I thought this was a fun little story. You may not like it as much as I did, but I enjoyed the discovery and thinking of this little owl holding onto a secret stash for thousands of years. What a good little guardian!

From All That’s Interesting

For more than 3,000 years, China’s oldest-known distilled spirit remained hidden inside a bronze, owl-shaped vessel unearthed within a Shang Dynasty tomb.

Discovered in 2010 in Jinan, China, the vessel contained a mysterious clear liquid. After 15 years of preservation and study, it was, in 2024, identified as distilled liquor - the earliest-known example in China’s history.

This remarkable discovery has pushed the history of liquor production in China back by more than a millennium.

In December 2010, archaeologists from the Jinan Institute of Archaeology found a bronze, owl-shaped vessel at the Daxinzhuang burial site in Jinan, Shandong Province.
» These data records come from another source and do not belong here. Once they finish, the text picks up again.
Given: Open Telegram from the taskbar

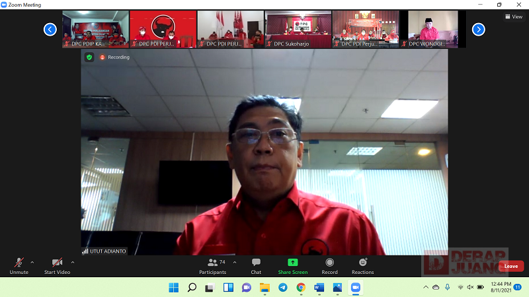Looking at the screenshot, I should [x=282, y=287].
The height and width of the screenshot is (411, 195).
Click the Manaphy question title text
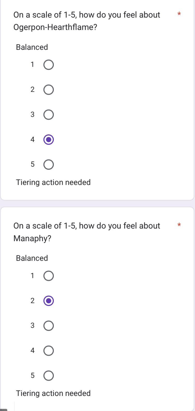tap(87, 232)
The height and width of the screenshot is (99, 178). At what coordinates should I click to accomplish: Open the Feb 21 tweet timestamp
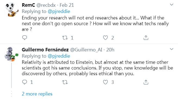click(x=67, y=5)
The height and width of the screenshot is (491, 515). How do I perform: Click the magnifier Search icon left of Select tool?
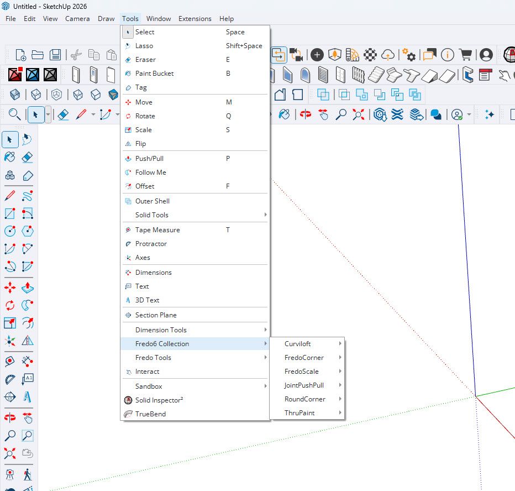point(15,114)
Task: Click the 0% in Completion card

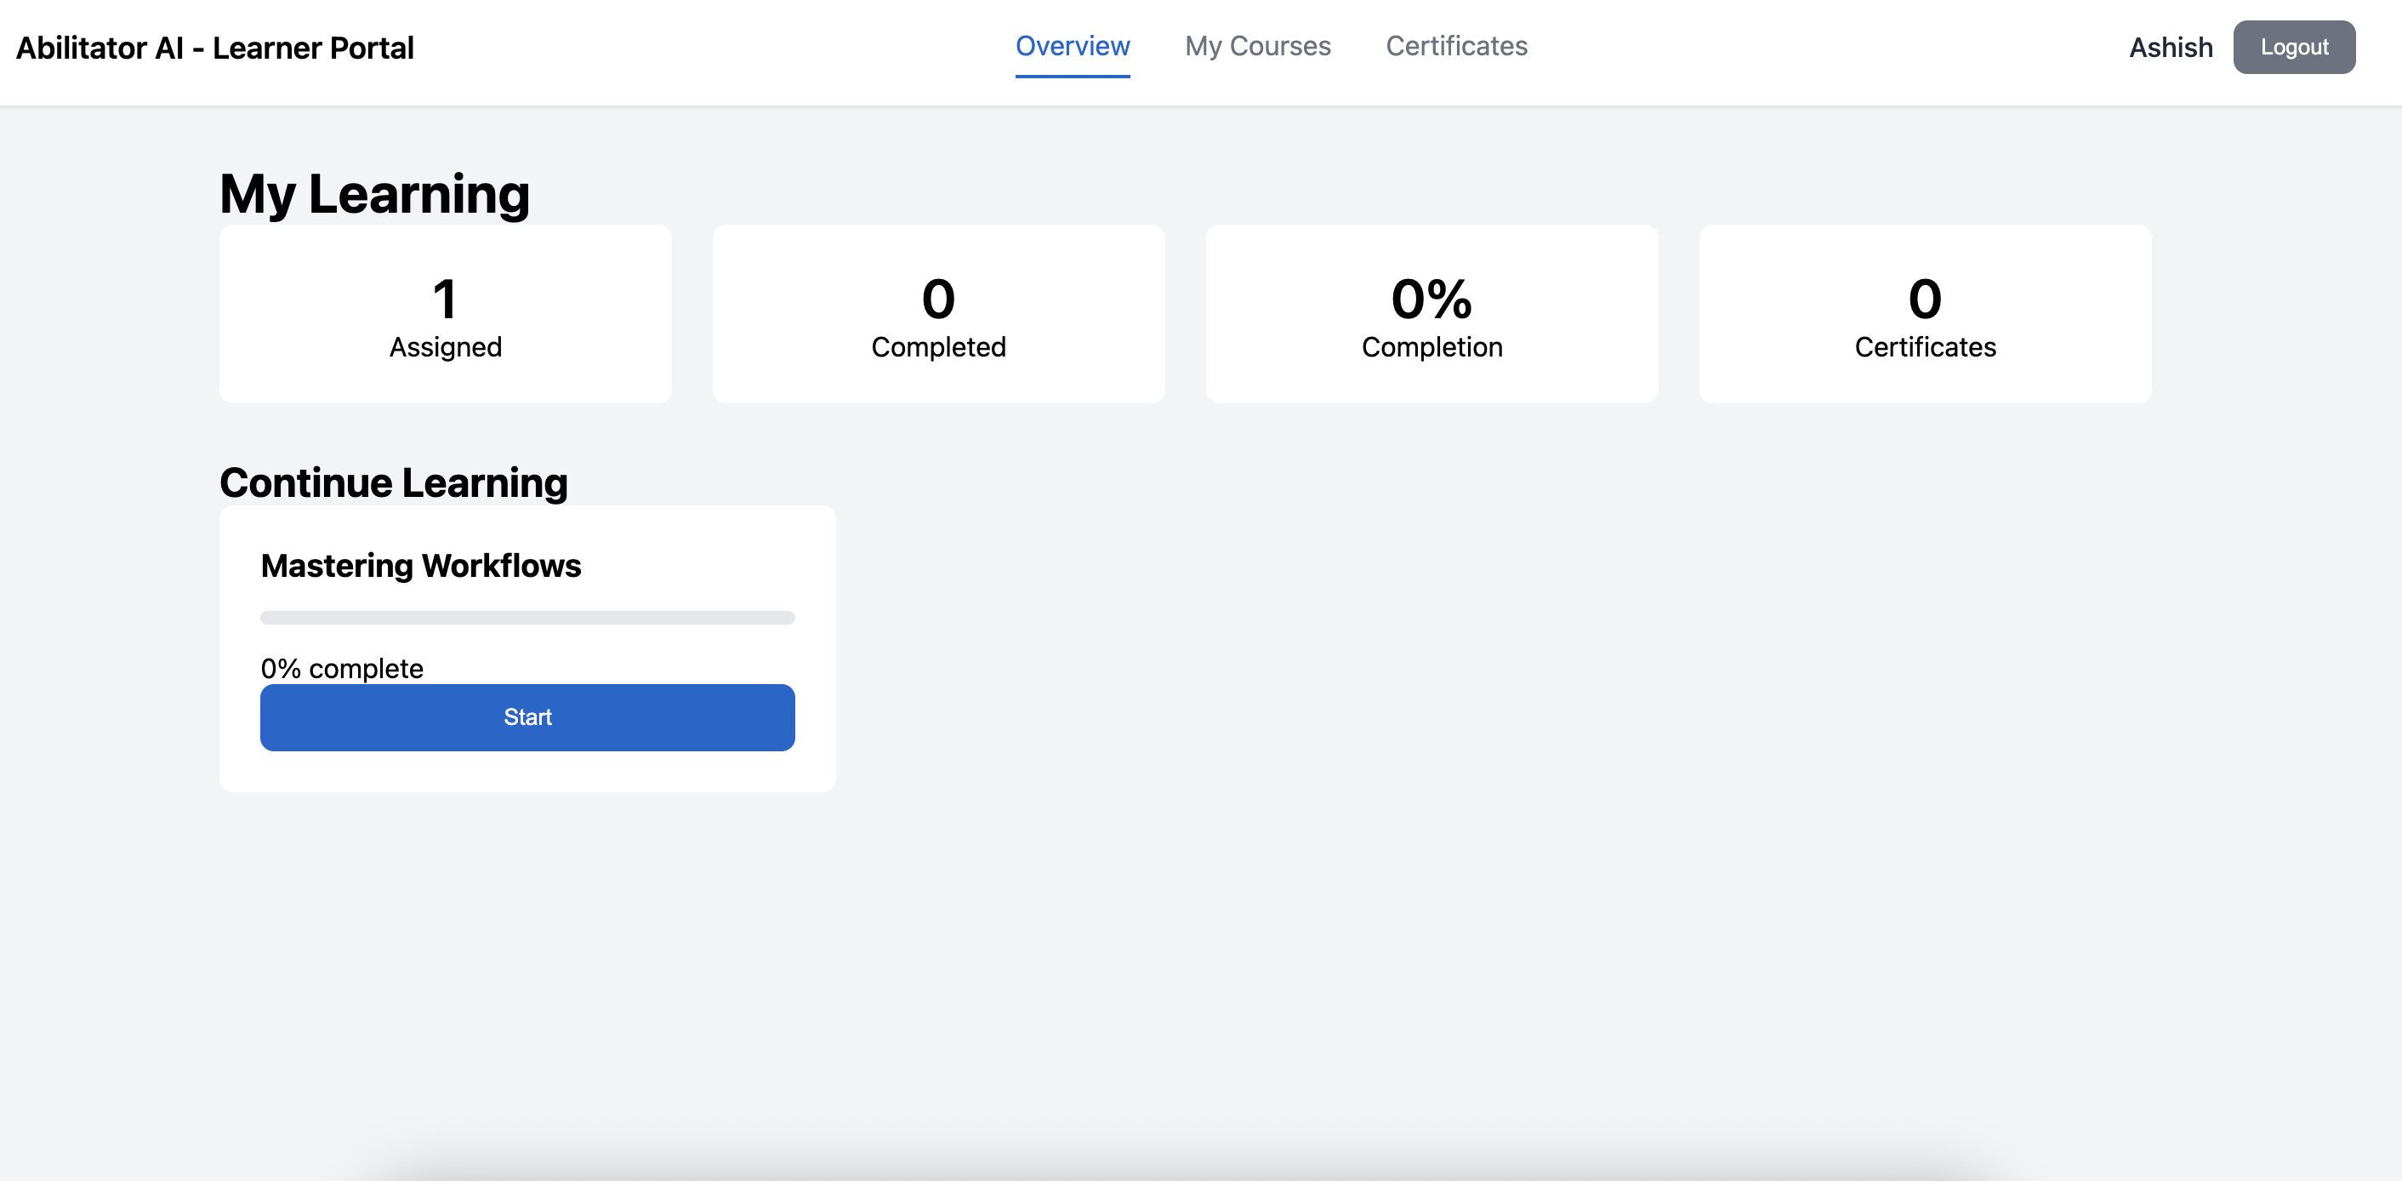Action: [x=1431, y=299]
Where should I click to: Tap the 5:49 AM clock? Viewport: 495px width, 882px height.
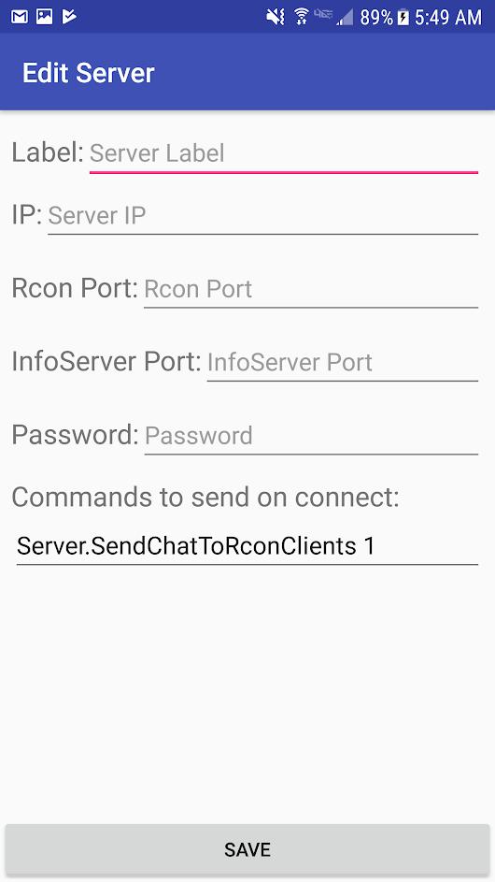[x=448, y=18]
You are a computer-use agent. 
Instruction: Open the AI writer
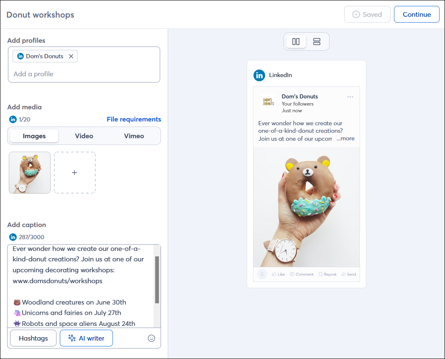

Located in Tomb M257, the container was in remarkably good condition and stood out as one of only a few owl vessels ever discovered in the province.

Researchers discovered that the vessel dates back more than 3,000 years, to the Shang Dynasty period of 1600 to 1046 B.C.E…

At the time of the vessel’s discovery, archaeologists noted that it contained a small amount of clear liquid but were unable to completely open it due to the corrosion of the lid. At the time of its burial, the vessel was tightly sealed and not fully oxidized. A thick layer of rust glued the two pieces together, making it difficult for researchers to analyze its contents without harming this historic artifact.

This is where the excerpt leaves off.